▶ **Task goal**
Retype the listing below exactly, beginning at the line that contains "Aviso Legal (707, 60)" and ending with its last line.

(Data for this task)

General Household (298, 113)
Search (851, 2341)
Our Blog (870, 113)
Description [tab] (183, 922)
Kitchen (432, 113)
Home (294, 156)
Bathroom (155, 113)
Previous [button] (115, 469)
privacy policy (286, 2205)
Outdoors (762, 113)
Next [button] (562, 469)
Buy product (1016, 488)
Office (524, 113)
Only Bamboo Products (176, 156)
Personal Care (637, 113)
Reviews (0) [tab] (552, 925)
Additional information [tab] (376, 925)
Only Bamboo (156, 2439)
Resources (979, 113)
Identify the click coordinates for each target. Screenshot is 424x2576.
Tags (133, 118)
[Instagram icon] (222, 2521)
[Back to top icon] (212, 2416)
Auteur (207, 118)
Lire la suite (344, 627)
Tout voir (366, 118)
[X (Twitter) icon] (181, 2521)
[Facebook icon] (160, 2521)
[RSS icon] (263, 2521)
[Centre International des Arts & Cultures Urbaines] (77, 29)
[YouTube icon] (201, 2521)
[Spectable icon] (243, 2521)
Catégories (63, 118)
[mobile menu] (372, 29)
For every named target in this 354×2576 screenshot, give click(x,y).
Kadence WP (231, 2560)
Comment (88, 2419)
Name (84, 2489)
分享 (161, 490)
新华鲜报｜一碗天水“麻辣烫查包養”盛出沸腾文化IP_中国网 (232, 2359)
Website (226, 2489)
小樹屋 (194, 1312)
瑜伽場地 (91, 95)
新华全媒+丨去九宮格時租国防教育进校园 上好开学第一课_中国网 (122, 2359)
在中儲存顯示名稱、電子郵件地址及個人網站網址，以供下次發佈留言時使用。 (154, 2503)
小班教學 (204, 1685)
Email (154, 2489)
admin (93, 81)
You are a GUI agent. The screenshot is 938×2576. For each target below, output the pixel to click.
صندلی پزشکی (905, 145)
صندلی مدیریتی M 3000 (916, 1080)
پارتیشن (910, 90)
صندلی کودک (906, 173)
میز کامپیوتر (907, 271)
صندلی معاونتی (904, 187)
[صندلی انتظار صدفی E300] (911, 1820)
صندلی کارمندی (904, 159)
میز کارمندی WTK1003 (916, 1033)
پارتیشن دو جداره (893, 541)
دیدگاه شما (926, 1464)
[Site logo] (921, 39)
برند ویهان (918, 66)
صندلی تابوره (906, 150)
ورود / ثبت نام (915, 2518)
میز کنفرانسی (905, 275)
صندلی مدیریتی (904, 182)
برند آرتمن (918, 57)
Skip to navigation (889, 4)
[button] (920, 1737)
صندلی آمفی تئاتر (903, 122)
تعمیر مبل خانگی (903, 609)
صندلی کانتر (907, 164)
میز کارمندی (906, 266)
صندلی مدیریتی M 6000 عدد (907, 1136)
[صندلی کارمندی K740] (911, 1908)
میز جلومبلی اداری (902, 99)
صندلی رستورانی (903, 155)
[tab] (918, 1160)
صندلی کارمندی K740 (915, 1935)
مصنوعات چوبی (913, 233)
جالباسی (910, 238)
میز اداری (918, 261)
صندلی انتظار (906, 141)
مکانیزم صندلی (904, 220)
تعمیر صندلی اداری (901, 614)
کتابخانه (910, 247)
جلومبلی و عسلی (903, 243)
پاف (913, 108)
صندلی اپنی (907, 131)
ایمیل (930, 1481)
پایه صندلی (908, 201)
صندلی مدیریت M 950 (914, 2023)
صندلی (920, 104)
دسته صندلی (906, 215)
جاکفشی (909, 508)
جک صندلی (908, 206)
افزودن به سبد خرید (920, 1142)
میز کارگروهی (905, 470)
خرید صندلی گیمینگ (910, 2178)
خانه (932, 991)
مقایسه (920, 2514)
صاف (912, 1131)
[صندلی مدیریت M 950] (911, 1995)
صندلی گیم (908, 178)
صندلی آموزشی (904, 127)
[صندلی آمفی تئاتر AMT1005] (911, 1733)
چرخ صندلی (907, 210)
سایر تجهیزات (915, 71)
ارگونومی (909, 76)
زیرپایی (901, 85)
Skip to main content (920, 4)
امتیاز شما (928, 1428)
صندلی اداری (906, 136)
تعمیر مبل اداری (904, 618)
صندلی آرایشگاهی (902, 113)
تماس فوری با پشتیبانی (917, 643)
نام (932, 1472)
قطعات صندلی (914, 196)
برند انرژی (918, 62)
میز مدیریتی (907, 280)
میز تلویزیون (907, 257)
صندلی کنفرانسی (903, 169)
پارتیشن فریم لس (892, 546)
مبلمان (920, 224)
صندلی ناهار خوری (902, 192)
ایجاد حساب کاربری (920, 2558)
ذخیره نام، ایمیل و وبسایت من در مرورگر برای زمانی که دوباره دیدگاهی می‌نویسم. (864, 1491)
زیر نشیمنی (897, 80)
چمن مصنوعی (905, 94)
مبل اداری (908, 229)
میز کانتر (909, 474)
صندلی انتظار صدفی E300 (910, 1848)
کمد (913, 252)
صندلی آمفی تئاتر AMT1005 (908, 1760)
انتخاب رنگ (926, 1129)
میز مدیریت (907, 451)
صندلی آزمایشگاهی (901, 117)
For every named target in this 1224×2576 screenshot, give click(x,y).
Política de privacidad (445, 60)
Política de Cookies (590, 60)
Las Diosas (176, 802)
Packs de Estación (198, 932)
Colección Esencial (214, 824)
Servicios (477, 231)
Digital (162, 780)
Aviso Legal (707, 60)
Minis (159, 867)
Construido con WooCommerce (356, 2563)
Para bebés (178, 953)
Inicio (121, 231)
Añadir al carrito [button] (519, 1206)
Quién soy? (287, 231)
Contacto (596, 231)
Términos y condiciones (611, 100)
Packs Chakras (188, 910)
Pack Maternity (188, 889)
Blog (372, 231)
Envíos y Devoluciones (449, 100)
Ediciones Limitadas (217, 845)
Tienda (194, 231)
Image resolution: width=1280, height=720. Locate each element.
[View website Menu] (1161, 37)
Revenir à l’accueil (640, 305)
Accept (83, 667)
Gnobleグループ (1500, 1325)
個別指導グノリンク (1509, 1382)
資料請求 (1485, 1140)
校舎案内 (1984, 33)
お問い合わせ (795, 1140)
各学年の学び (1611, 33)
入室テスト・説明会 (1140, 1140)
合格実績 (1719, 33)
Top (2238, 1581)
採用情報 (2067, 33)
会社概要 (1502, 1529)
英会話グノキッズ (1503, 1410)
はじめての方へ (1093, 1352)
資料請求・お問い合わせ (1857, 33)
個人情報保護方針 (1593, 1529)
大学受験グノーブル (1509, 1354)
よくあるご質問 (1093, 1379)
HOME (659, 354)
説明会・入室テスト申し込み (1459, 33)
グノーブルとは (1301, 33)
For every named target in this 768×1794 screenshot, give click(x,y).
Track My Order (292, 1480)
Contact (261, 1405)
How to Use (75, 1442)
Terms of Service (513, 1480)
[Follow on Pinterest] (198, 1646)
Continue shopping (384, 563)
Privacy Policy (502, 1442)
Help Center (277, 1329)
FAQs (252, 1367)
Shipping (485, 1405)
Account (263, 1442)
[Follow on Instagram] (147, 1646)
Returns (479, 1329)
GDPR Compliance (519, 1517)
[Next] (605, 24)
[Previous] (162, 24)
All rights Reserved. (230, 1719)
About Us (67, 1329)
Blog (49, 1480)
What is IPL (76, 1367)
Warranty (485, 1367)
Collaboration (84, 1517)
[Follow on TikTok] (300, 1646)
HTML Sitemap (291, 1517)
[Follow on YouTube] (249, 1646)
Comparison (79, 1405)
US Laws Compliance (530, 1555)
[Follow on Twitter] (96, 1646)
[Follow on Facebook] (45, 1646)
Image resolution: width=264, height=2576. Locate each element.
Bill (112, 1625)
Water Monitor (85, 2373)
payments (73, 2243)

(End Data for this task)

▶ **Output for this exercise**
Aviso Legal (707, 60)
Minis (159, 867)
Construido con WooCommerce (356, 2563)
Para bebés (178, 953)
Inicio (121, 231)
Añadir al carrito [button] (519, 1206)
Quién soy? (287, 231)
Contacto (596, 231)
Términos y condiciones (611, 100)
Packs Chakras (188, 910)
Pack Maternity (188, 889)
Blog (372, 231)
Envíos y Devoluciones (449, 100)
Ediciones Limitadas (217, 845)
Tienda (194, 231)
Image resolution: width=1280, height=720. Locate each element.
[View website Menu] (1161, 37)
Revenir à l’accueil (640, 305)
Accept (83, 667)
Gnobleグループ (1500, 1325)
個別指導グノリンク (1509, 1382)
資料請求 (1485, 1140)
校舎案内 (1984, 33)
お問い合わせ (795, 1140)
各学年の学び (1611, 33)
入室テスト・説明会 (1140, 1140)
合格実績 (1719, 33)
Top (2238, 1581)
採用情報 (2067, 33)
会社概要 (1502, 1529)
英会話グノキッズ (1503, 1410)
はじめての方へ (1093, 1352)
資料請求・お問い合わせ (1857, 33)
個人情報保護方針 (1593, 1529)
大学受験グノーブル (1509, 1354)
よくあるご質問 (1093, 1379)
HOME (659, 354)
説明会・入室テスト申し込み (1459, 33)
グノーブルとは (1301, 33)
For every named target in this 768×1794 screenshot, give click(x,y).
Track My Order (292, 1480)
Contact (261, 1405)
How to Use (75, 1442)
Terms of Service (513, 1480)
[Follow on Pinterest] (198, 1646)
Continue shopping (384, 563)
Privacy Policy (502, 1442)
Help Center (277, 1329)
FAQs (252, 1367)
Shipping (485, 1405)
Account (263, 1442)
[Follow on Instagram] (147, 1646)
Returns (479, 1329)
GDPR Compliance (519, 1517)
[Next] (605, 24)
[Previous] (162, 24)
All rights Reserved. (230, 1719)
About Us (67, 1329)
Blog (49, 1480)
What is IPL (76, 1367)
Warranty (485, 1367)
Collaboration (84, 1517)
[Follow on TikTok] (300, 1646)
HTML Sitemap (291, 1517)
[Follow on YouTube] (249, 1646)
Comparison (79, 1405)
US Laws Compliance (530, 1555)
[Follow on Twitter] (96, 1646)
[Follow on Facebook] (45, 1646)
Image resolution: width=264, height=2576. Locate each element.
Bill (112, 1625)
Water Monitor (85, 2373)
payments (73, 2243)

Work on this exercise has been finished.